Tasks to carry out:
• 1. Print the part of the comparative descriptors text that opens with the words containing "This paper contains" and closes with "the classification accuracy.".
• 2. In the comparative descriptors text, what does the additional filtering process ensure about the descriptors?
• 3. Pick up the comparative descriptors text after its last sentence and keep writing.
[Passage — start]
Enhancing Visual Classification using Comparative Descriptors

TL;DR

Improved accuracy and robustness in visual classification tasks is demonstrated by addressing the specific challenge of subtle inter-class differences by generating and integrating comparative descriptors, which refine the semantic focus and improve classification accuracy.

Abstract

The performance of vision-language models (VLMs), such as CLIP, in visual classification tasks, has been enhanced by leveraging semantic knowledge from large language models (LLMs), including GPT. Recent studies have shown that in zero-shot classification tasks, descriptors incorporating additional cues, high-level concepts, or even random characters often outperform those using only the category name. In many classification tasks, while the top-1 accuracy may be relatively low, the top-5 accuracy is often significantly higher. This gap implies that most misclassifications occur among a few similar classes, highlighting the model's difficulty in distinguishing between classes with subtle differences. To address this challenge, we introduce a novel concept of comparative descriptors. These descriptors emphasize the unique features of a target class against its most similar classes, enhancing differentiation. By generating and integrating these comparative descriptors into the classification framework, we refine the semantic focus and improve classification accuracy. An additional filtering process ensures that these descriptors are closer to the image embeddings in the CLIP space, further enhancing performance. Our approach demonstrates improved accuracy and robustness in visual classification tasks by addressing the specific challenge of subtle inter-class differences.

Paper Structure

This paper contains 23 sections, 3 equations, 4 figures, 6 tables, 1 algorithm.

Figures (4)

  • Figure 1: Overview of our method and the baselines(CLIP Radford-2021-CLIP, GPT-descriptor-extended CLIP (DCLIP) Menon-2023-DCLIP, and WaffleCLIP Roth-2023-Waffle). (left) Comparison of our method with the baselines. Our proposed method outperforms the baselines on CLIP's image classification task. (right) A detailed overview of our method. Our method generates descriptors through comparison with semantically similar classes. Then the filtering process is applied to retain only descriptors that are useful for classification, significantly increasing the classification accuracy.
[Passage — finish]
[The data — start]
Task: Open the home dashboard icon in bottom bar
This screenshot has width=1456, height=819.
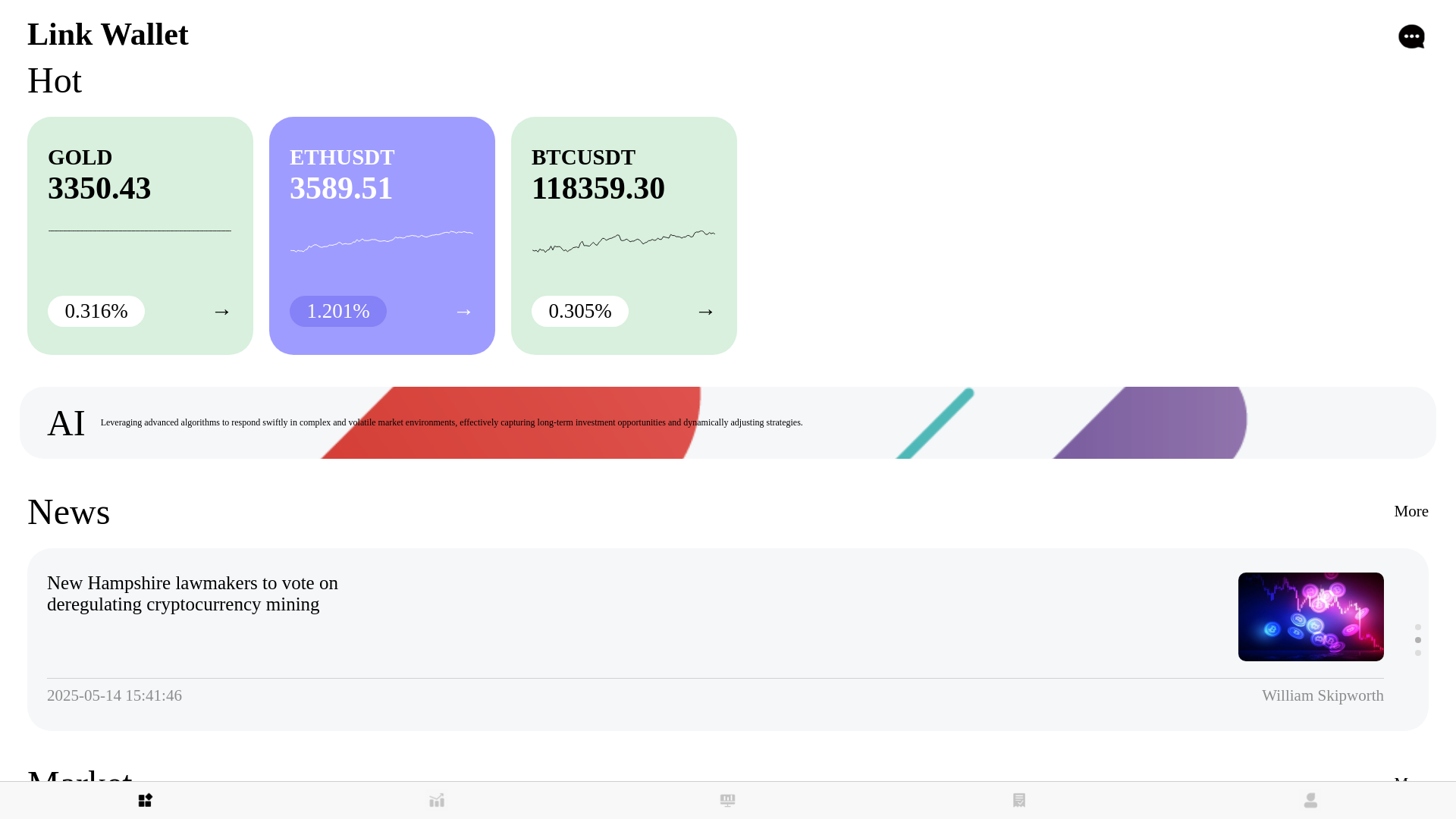Action: pyautogui.click(x=146, y=800)
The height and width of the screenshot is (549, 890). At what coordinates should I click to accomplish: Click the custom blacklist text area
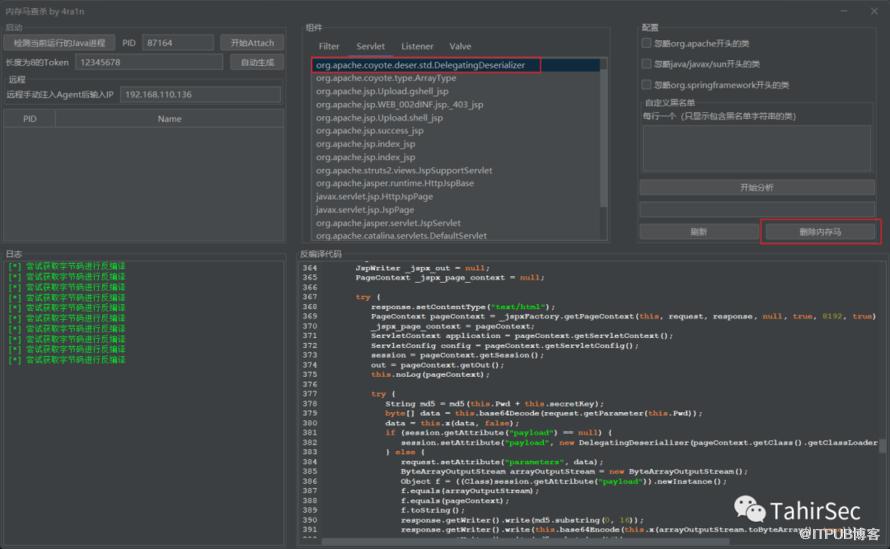point(757,148)
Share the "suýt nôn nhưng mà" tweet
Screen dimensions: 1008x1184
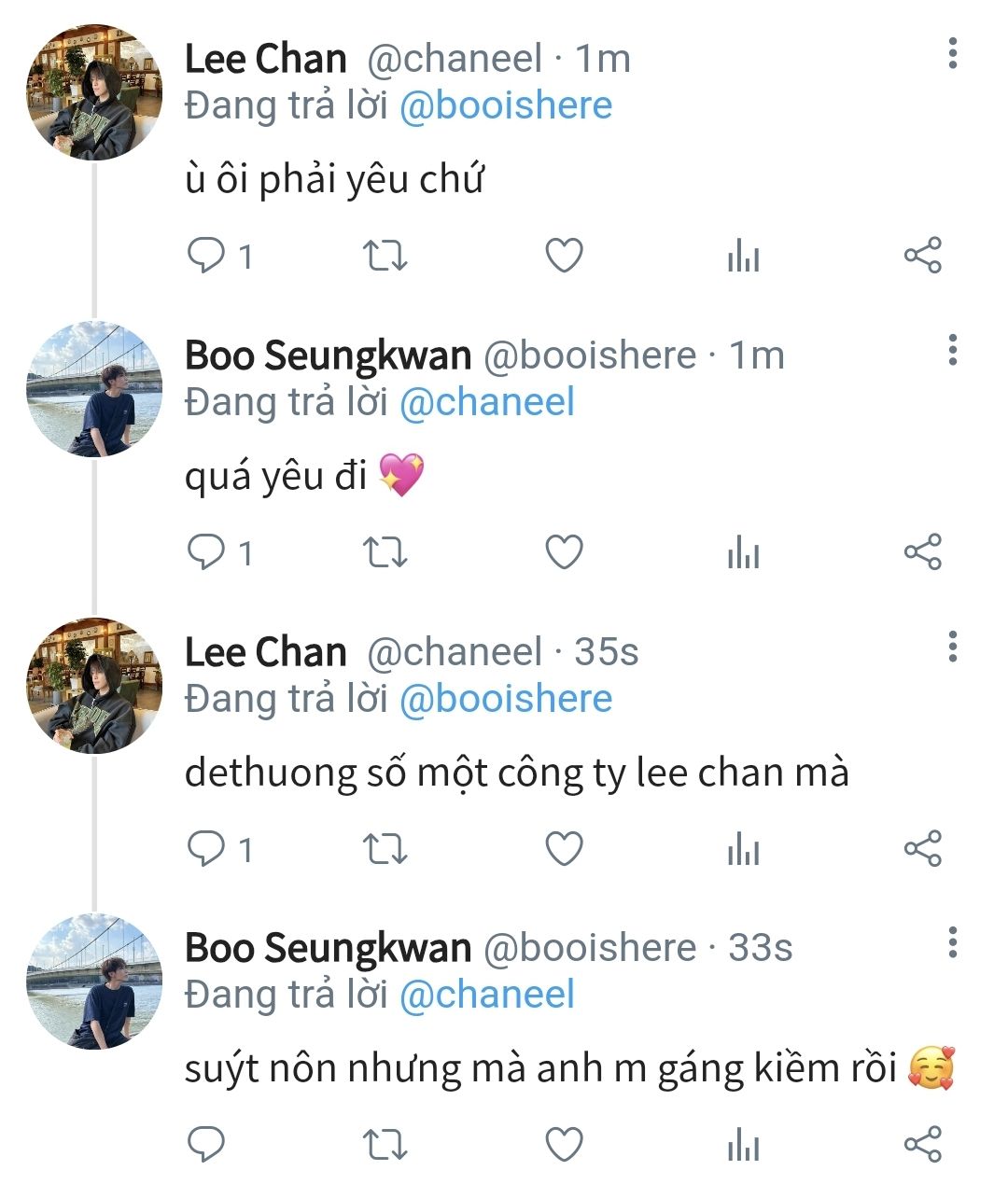[x=923, y=1144]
[The data — finish]
Responses by task:
• 1.
This paper contains 23 sections, 3 equations, 4 figures, 6 tables, 1 algorithm.

Figures (4)

  • Figure 1: Overview of our method and the baselines(CLIP Radford-2021-CLIP, GPT-descriptor-extended CLIP (DCLIP) Menon-2023-DCLIP, and WaffleCLIP Roth-2023-Waffle). (left) Comparison of our method with the baselines. Our proposed method outperforms the baselines on CLIP's image classification task. (right) A detailed overview of our method. Our method generates descriptors through comparison with semantically similar classes. Then the filtering process is applied to retain only descriptors that are useful for classification, significantly increasing the classification accuracy.

• 2. It ensures that the descriptors are closer to the image embeddings in the CLIP space.

• 3.
  • Figure 2: Addressing ambiguity in descriptor generation. We compare the descriptors generated by our method and the DCLIP Menon-2023-DCLIP method on the (top) Describable Texture Dataset (DTD) Cimpoi-2014-DTD and (bottom) Flowers102 (Flowers) Nilsback-2008-Flowers102 dataset. DCLIP method failed to generate descriptors due to ambiguity (e.g. the word banded refers to both texture and a species of snake), and in some cases generated descriptors that were unrelated to the class. On the other hand, our method not only avoided failures but also enriched in context. This difference leads to a significant improvement in classification accuracy.
  • Figure 3: Comparison of generated descriptors between similar classes. Descriptors were generated for similar classes in the Places dataset. Bold text indicates an attribute that appears in both classes and highlighted text indicates a distinct attribute. The descriptors generated by DCLIP have semantically equivalent descriptors between the target class and its similar class. In contrast, our method minimizes semantically analogous descriptors, adds distinct features, and provides more detailed explanations. As a result, this makes it easier to distinguish between similar classes.
  • Figure 4: Examples of explainability. (left) We show examples of decisions and justifications through our model. (right) We present the descriptors of each target class and the similar class within the datasets (from the top, Places365 Zhou-2018-Places365, Food101 Bossard-2014-Food101, Flowers102 Nilsback-2008-Flowers102). The chart shows the similarity score between the descriptor and the image in the CLIP latent space. The higher the similarity score, the greater the influence of the descriptor on the decision-making process. The descriptor with the highest average similarity becomes the model's classification prediction.